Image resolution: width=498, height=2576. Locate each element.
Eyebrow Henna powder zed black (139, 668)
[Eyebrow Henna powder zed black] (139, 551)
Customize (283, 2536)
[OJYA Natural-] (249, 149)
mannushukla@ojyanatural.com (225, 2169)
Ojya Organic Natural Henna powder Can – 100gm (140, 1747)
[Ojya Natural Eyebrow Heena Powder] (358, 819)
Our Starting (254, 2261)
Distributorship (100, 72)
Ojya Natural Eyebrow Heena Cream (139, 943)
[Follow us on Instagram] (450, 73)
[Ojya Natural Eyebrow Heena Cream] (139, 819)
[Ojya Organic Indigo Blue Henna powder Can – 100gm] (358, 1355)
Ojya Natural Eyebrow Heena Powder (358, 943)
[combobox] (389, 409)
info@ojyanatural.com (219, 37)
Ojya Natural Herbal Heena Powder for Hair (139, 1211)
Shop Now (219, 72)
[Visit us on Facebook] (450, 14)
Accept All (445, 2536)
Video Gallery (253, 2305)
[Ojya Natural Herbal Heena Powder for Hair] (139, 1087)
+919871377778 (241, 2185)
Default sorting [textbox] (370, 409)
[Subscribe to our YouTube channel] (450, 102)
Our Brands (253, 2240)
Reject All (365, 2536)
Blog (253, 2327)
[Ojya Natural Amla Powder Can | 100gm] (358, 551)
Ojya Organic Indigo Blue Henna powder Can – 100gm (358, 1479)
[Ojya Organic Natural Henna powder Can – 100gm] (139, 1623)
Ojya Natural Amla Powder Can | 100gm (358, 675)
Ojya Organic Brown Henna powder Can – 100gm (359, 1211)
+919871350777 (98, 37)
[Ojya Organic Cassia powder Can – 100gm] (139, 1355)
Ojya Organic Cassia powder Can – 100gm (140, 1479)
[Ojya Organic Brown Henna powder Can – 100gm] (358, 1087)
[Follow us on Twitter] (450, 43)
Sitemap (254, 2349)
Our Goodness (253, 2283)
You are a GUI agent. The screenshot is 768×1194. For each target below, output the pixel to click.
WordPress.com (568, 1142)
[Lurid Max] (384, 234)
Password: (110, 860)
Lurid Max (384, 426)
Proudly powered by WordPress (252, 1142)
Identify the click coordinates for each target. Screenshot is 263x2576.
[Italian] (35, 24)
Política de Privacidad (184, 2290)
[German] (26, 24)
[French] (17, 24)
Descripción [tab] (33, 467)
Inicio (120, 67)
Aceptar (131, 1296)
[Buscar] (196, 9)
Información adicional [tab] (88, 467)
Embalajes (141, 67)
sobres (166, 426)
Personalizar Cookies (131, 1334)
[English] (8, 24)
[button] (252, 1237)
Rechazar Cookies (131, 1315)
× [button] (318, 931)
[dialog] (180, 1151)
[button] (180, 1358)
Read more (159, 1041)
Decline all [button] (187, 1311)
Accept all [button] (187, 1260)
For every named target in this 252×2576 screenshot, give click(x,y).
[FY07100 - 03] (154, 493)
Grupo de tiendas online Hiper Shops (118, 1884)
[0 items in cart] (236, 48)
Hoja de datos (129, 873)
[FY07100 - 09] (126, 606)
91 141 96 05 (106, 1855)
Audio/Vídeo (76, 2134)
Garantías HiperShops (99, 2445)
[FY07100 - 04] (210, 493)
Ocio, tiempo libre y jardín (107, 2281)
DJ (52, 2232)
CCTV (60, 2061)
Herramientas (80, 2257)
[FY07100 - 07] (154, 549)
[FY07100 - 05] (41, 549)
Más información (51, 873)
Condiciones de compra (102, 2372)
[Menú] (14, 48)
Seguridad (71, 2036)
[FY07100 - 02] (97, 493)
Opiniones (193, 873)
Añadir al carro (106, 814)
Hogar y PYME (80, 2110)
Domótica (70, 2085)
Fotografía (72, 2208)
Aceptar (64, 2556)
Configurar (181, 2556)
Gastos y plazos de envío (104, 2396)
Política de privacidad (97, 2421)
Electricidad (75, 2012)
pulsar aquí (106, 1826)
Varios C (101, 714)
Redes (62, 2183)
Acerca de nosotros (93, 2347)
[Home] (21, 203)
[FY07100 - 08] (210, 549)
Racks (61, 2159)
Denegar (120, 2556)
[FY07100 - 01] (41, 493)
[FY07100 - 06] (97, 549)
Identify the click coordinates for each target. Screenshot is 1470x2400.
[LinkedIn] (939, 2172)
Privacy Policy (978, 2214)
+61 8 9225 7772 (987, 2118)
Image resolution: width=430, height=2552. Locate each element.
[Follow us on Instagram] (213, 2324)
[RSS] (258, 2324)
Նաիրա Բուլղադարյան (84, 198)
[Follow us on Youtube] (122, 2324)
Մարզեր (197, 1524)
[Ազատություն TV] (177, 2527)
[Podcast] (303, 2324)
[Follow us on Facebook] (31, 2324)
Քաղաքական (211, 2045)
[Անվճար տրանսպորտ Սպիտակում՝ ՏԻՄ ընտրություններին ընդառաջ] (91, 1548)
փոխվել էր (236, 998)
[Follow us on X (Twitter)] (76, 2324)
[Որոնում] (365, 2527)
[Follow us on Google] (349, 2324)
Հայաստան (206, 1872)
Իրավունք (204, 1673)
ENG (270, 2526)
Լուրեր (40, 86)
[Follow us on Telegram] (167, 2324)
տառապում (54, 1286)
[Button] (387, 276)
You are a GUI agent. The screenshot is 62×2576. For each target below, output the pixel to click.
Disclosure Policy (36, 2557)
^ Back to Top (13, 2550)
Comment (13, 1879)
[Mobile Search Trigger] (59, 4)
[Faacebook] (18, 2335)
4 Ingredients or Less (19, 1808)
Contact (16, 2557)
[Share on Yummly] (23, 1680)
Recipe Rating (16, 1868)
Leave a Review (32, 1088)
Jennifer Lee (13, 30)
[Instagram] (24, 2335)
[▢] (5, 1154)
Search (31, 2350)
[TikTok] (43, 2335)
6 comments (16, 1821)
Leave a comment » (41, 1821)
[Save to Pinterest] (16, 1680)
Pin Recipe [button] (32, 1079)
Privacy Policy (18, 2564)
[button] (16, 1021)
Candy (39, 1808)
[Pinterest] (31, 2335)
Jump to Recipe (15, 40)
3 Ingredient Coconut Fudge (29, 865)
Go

_____

◆ The problem ◆
Print exactly the lines of the listing above starting at the line containing "[Follow us on Youtube] (122, 2324)" and ending at the line containing "Jennifer Lee (13, 30)", both included.

◆ Your solution ◆
[Follow us on Youtube] (122, 2324)
Մարզեր (197, 1524)
[Ազատություն TV] (177, 2527)
[Podcast] (303, 2324)
[Follow us on Facebook] (31, 2324)
Քաղաքական (211, 2045)
[Անվճար տրանսպորտ Սպիտակում՝ ՏԻՄ ընտրություններին ընդառաջ] (91, 1548)
փոխվել էր (236, 998)
[Follow us on X (Twitter)] (76, 2324)
[Որոնում] (365, 2527)
[Follow us on Google] (349, 2324)
Հայաստան (206, 1872)
Իրավունք (204, 1673)
ENG (270, 2526)
Լուրեր (40, 86)
[Follow us on Telegram] (167, 2324)
տառապում (54, 1286)
[Button] (387, 276)
You are a GUI agent. The screenshot is 62×2576. For each target below, output the pixel to click.
Disclosure Policy (36, 2557)
^ Back to Top (13, 2550)
Comment (13, 1879)
[Mobile Search Trigger] (59, 4)
[Faacebook] (18, 2335)
4 Ingredients or Less (19, 1808)
Contact (16, 2557)
[Share on Yummly] (23, 1680)
Recipe Rating (16, 1868)
Leave a Review (32, 1088)
Jennifer Lee (13, 30)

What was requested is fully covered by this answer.